А потом Женька не удержалась и похвасталась:
– Маруська, я теперь на таможне работать буду, товароведом! В форме ходить буду, поняла?
3
Ясное дело, никогда бы Женька не закончила этот идиотский техникум, если б не Павел Александрович. Так всю жизнь и прочухала бы в цехе кондитерской фабрики.
Еще девчонкой, давно, на «Денебе», она влюбилась в него до смерти, по самые уши, с ручками и ножками. Чего уж там греха таить! И загорала на палубе, и купаться лезла в холодную воду, чтобы он на нее посмотрел, чтобы увидел, какая она еще молодая и прыткая. До того дошла, что с десятой вантины прыгнула однажды и живот расцарапала.
Но все это не действовало. Тогда Женька другим путем пошла. Через шахматы, через примерность в работе, через чтение умных книжек и нелепые вопросы. Господи, какое счастье было, когда ей в глотку попала рыбья кость, а доктора не было, и сам капитан сжал ее голову своими чистыми, большими и вроде бы твердыми, но и мягкими руками, и глядел ей в глотку через зеркало сигнального прожектора. Она замурлыкать готова была, как Васька. Только бы он держал и держал так ее голову – большие пальцы на щеках, остальные выше ушей, в волосах. И голова, как в мягких тисках – никуда не отвернешься. А ей и не хотелось отворачиваться.
Тогда и начался ее путь к сегодняшнему диплому, к должности товароведа на таможне.

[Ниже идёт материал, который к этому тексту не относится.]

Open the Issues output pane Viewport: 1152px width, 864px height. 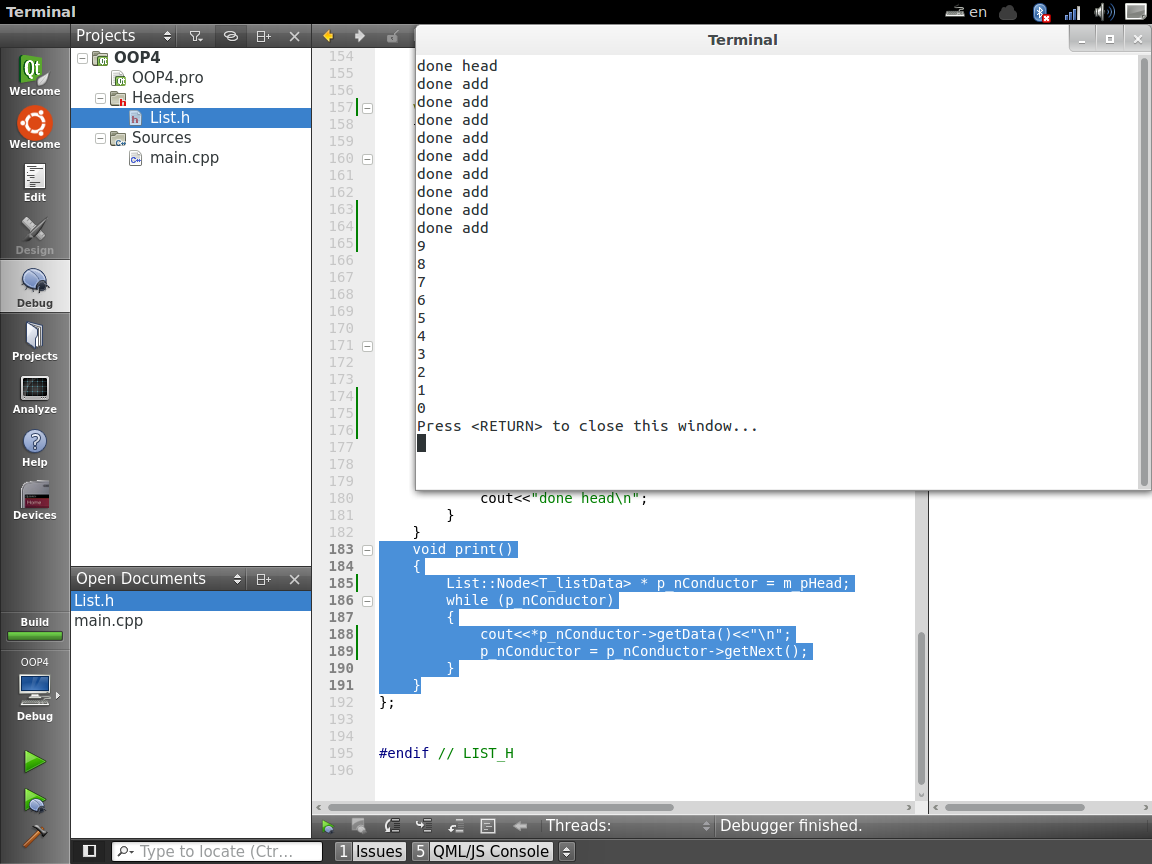tap(370, 852)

Как она ненавидела восьмой класс! Девятый легче прошел. А десятый она не одолела бы, если бы не Диксон… Ох, Диксон, Диксон! Вот было времечко-то! Это Абрикосов накапал на Павла Александровича, начальник практики. И загремел Басаргин в Арктику. Другой капитан пришел на «Денеб». Она нового капитана видеть не могла, хотя он и ни при чем был. Все равно она не могла представить себе, что в койке Павла Александровича другой спит, другой командует: «Все наверх! Паруса к постановке изготовить!» И понесло Женьку в хулиганство. Старпом ей одно слово, она ему – десять. Повар ей: «Замеси тесто для лапши!» Она: «Да пошла ты к такой и такой матери!» Ужасно она стала материться. Даже матросы вздрагивали и подали новому капитану на нее жалобу. Мол, им, матросам, совестно перед практикантами. На общее собрание ее вызвали, стыдили. «А пошли вы все к такой-то матери!» – заявила Женька прямо на собрании, собрала шмутки и списалась на берег.
Не могла она, оказывается, без Павла Александровича плавать, тошно ей стало в море, скучно и бессмысленно. Сына месяцами не видеть, в грязи по уши копаться, гроши зарабатывать – чего ради? А Басаргин необычный был, знал что-то такое, чего другие не знали. И умел говорить не до конца серьезно, легко. А как на нем костюм сидел! Ни на ком больше так не сидит. И хотя строгим был капитаном, но она-то знала, что он добрый. И несчастный. Если бы он счастливый был, она бы в него так не втрескалась.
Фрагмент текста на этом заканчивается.